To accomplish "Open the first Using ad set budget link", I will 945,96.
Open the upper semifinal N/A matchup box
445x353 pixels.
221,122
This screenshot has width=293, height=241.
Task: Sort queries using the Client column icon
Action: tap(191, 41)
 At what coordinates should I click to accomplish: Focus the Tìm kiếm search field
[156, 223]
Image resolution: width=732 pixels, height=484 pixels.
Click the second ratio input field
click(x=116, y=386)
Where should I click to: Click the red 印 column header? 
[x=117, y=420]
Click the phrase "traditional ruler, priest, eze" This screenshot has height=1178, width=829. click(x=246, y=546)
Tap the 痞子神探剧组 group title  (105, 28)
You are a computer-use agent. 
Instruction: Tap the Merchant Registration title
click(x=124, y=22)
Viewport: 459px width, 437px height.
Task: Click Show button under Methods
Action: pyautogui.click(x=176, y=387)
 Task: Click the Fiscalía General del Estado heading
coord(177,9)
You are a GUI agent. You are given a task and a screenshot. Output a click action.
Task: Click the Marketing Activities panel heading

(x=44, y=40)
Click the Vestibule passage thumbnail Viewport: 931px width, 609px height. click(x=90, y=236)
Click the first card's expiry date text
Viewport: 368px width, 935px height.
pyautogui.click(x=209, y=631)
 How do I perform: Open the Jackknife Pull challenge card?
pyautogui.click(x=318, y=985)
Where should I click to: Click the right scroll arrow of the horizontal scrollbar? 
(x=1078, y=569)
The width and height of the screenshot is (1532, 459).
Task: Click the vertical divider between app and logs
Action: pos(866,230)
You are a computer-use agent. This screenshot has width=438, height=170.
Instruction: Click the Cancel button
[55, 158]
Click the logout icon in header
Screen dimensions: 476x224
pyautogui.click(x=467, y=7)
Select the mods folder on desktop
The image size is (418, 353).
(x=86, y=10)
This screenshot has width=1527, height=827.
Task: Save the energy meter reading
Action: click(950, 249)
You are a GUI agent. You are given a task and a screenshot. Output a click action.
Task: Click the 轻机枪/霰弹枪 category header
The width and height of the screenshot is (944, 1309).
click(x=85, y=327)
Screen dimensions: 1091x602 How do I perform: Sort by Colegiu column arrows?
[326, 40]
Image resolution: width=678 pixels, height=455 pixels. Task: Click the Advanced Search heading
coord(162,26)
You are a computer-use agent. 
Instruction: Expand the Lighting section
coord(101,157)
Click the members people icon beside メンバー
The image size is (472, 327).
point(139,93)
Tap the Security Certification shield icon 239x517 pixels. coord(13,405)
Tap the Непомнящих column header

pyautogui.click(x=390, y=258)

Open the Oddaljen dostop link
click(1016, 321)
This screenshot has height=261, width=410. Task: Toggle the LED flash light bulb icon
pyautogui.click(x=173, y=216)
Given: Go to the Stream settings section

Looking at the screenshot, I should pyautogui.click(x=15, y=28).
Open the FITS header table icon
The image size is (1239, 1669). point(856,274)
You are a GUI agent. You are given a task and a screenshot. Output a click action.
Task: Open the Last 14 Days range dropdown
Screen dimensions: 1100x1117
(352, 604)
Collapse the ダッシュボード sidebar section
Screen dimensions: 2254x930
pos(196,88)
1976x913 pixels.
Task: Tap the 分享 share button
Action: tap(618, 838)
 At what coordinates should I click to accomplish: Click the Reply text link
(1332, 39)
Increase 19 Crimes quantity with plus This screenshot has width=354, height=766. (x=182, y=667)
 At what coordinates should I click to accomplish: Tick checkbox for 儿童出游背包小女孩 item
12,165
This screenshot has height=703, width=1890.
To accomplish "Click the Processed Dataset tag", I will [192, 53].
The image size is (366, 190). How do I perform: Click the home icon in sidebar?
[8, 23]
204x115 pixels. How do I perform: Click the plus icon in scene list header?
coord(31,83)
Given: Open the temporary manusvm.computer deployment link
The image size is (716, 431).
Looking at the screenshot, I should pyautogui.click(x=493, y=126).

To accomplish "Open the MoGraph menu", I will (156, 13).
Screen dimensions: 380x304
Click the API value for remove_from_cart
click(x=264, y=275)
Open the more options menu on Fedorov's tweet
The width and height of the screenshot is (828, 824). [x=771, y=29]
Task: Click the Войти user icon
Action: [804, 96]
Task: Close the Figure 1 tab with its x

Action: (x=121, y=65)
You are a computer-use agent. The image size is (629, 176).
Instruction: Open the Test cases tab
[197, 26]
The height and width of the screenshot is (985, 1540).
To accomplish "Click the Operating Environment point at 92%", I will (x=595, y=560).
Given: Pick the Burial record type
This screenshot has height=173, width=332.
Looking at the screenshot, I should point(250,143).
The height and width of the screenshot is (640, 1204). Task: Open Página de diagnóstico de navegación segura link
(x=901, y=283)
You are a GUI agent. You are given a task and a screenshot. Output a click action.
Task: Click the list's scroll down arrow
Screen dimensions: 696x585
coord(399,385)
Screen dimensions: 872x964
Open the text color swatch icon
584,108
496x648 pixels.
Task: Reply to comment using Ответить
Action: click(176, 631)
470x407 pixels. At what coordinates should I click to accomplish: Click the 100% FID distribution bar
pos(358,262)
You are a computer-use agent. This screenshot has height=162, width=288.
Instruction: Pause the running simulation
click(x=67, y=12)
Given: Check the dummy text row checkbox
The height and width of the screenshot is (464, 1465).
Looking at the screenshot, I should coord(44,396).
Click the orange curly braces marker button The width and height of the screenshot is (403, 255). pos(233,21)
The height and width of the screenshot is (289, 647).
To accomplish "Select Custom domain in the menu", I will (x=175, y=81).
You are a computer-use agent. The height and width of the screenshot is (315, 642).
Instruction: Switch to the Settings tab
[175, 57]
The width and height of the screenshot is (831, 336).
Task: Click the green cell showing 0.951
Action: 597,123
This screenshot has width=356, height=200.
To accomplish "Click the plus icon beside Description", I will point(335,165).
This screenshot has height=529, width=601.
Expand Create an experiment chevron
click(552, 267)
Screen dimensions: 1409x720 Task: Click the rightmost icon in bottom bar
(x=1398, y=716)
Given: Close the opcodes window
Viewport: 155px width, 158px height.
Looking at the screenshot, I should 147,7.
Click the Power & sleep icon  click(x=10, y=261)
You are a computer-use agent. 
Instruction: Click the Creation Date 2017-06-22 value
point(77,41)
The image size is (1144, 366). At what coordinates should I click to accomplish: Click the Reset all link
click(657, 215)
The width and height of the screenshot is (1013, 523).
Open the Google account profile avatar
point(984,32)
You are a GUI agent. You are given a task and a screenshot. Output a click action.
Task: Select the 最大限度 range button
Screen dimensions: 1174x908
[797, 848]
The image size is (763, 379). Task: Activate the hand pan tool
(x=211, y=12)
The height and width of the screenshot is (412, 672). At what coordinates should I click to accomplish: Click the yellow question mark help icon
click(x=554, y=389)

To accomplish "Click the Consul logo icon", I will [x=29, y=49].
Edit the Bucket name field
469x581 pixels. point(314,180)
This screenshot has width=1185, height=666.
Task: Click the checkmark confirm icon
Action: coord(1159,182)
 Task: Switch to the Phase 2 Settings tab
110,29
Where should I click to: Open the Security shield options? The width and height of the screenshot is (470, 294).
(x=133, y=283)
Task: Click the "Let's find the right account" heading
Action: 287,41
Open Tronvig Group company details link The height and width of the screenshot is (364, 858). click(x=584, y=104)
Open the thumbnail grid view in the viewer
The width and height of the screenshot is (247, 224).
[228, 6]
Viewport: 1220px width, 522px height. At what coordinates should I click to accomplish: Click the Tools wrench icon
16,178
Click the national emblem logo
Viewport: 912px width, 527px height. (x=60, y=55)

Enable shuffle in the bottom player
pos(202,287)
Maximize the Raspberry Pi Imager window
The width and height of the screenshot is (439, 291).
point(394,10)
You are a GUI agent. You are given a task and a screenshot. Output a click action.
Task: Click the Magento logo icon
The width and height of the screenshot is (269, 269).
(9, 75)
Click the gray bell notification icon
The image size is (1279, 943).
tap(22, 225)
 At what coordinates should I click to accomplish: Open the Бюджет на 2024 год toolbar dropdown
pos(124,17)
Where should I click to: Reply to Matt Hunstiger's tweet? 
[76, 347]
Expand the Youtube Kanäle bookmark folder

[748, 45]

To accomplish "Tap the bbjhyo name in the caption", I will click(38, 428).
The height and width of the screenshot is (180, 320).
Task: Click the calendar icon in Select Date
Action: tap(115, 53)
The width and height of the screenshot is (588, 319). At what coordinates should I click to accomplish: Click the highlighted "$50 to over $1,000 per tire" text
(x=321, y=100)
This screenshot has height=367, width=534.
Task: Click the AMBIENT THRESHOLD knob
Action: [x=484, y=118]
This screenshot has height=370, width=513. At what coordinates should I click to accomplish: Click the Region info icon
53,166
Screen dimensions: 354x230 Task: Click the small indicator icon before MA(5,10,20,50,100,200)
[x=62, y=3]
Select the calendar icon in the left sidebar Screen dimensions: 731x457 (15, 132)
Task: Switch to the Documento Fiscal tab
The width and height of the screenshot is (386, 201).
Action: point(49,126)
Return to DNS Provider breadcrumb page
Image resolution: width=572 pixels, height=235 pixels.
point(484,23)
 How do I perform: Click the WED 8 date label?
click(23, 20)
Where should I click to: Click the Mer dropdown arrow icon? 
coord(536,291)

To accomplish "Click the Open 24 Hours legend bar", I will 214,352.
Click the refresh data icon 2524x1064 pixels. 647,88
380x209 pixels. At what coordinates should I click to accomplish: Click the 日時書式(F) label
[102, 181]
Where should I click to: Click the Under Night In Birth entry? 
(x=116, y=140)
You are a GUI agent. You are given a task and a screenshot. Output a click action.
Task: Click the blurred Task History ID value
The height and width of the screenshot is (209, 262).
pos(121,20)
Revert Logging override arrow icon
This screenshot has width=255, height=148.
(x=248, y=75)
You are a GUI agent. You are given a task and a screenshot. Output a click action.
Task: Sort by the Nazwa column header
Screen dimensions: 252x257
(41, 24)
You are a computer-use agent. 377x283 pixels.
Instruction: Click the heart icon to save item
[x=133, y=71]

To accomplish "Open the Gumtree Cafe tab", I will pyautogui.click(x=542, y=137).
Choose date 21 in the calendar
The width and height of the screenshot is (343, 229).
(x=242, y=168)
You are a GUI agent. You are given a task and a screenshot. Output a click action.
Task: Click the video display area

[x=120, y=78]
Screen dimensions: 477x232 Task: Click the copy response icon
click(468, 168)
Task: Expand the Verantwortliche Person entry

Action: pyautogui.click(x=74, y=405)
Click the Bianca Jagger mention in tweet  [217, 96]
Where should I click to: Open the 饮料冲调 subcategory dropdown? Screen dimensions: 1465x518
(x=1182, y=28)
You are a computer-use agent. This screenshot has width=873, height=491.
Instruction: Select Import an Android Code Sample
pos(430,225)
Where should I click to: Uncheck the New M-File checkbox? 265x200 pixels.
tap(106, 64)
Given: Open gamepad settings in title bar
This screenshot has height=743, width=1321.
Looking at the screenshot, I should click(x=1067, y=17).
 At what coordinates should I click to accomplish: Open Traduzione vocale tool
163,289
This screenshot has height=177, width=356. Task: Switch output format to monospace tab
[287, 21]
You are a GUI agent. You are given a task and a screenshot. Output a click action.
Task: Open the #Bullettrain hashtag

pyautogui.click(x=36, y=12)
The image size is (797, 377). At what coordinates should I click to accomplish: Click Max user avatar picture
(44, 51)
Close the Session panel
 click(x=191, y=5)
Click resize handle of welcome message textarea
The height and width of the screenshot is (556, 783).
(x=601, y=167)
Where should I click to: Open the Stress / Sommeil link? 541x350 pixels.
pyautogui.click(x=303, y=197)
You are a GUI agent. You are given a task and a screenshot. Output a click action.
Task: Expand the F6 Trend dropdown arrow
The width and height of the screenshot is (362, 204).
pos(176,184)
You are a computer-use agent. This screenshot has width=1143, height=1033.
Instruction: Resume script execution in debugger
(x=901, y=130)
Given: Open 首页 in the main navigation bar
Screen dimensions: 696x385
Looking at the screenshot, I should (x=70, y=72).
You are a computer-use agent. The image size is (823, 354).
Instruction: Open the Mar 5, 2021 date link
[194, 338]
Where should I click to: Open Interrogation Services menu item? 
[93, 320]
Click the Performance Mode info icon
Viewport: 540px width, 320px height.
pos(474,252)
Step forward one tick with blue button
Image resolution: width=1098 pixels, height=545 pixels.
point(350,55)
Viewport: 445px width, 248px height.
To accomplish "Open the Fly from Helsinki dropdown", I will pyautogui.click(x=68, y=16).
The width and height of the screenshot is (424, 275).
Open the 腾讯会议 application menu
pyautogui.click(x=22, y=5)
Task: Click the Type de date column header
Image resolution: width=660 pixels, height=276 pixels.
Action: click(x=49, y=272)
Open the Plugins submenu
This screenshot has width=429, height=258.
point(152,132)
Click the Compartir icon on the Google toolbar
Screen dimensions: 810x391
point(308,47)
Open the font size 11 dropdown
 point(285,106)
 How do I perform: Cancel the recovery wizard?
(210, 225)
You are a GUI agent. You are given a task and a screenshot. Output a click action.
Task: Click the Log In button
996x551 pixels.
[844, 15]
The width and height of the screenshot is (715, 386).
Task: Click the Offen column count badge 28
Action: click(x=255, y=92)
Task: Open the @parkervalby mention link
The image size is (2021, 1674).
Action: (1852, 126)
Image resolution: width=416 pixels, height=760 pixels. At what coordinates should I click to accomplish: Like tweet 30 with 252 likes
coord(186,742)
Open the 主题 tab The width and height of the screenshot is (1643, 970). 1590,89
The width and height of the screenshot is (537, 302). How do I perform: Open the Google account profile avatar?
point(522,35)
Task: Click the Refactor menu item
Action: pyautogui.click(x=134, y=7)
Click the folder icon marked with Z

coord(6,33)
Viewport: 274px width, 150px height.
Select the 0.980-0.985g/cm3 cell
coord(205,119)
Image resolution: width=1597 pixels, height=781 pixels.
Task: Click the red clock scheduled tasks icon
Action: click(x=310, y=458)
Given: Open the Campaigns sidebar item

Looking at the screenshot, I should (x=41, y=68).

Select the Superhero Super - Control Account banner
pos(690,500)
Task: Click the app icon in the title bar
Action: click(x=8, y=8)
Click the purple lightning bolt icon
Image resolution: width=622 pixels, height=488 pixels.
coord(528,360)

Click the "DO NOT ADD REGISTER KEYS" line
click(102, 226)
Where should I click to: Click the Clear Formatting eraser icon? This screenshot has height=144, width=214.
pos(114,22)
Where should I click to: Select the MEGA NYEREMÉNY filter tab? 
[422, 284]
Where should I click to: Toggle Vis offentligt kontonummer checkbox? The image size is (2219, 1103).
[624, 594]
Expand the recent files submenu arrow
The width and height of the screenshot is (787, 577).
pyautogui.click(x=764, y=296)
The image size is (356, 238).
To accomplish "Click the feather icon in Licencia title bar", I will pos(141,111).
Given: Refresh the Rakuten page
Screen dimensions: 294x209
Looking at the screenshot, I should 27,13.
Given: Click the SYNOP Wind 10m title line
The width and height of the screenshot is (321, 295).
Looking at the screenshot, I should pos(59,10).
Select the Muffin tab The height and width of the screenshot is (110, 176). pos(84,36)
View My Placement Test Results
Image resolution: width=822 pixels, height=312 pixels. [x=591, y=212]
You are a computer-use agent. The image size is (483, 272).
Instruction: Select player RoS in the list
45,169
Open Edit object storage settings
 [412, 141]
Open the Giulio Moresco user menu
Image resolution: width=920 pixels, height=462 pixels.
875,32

_HOW TO COMPLETE THIS TASK_
Reproduce the entries above exactly, but only the lines between the line holding "Where should I click to: Open the Stress" and the line holding "Viewport: 445px width, 248px height.", inclusive.

_RESULT_
Where should I click to: Open the Stress / Sommeil link? 541x350 pixels.
pyautogui.click(x=303, y=197)
You are a GUI agent. You are given a task and a screenshot. Output a click action.
Task: Expand the F6 Trend dropdown arrow
The width and height of the screenshot is (362, 204).
pos(176,184)
You are a computer-use agent. This screenshot has width=1143, height=1033.
Instruction: Resume script execution in debugger
(x=901, y=130)
Given: Open 首页 in the main navigation bar
Screen dimensions: 696x385
Looking at the screenshot, I should (x=70, y=72).
You are a computer-use agent. The image size is (823, 354).
Instruction: Open the Mar 5, 2021 date link
[194, 338]
Where should I click to: Open Interrogation Services menu item? 
[93, 320]
Click the Performance Mode info icon
Viewport: 540px width, 320px height.
pos(474,252)
Step forward one tick with blue button
Image resolution: width=1098 pixels, height=545 pixels.
point(350,55)
Viewport: 445px width, 248px height.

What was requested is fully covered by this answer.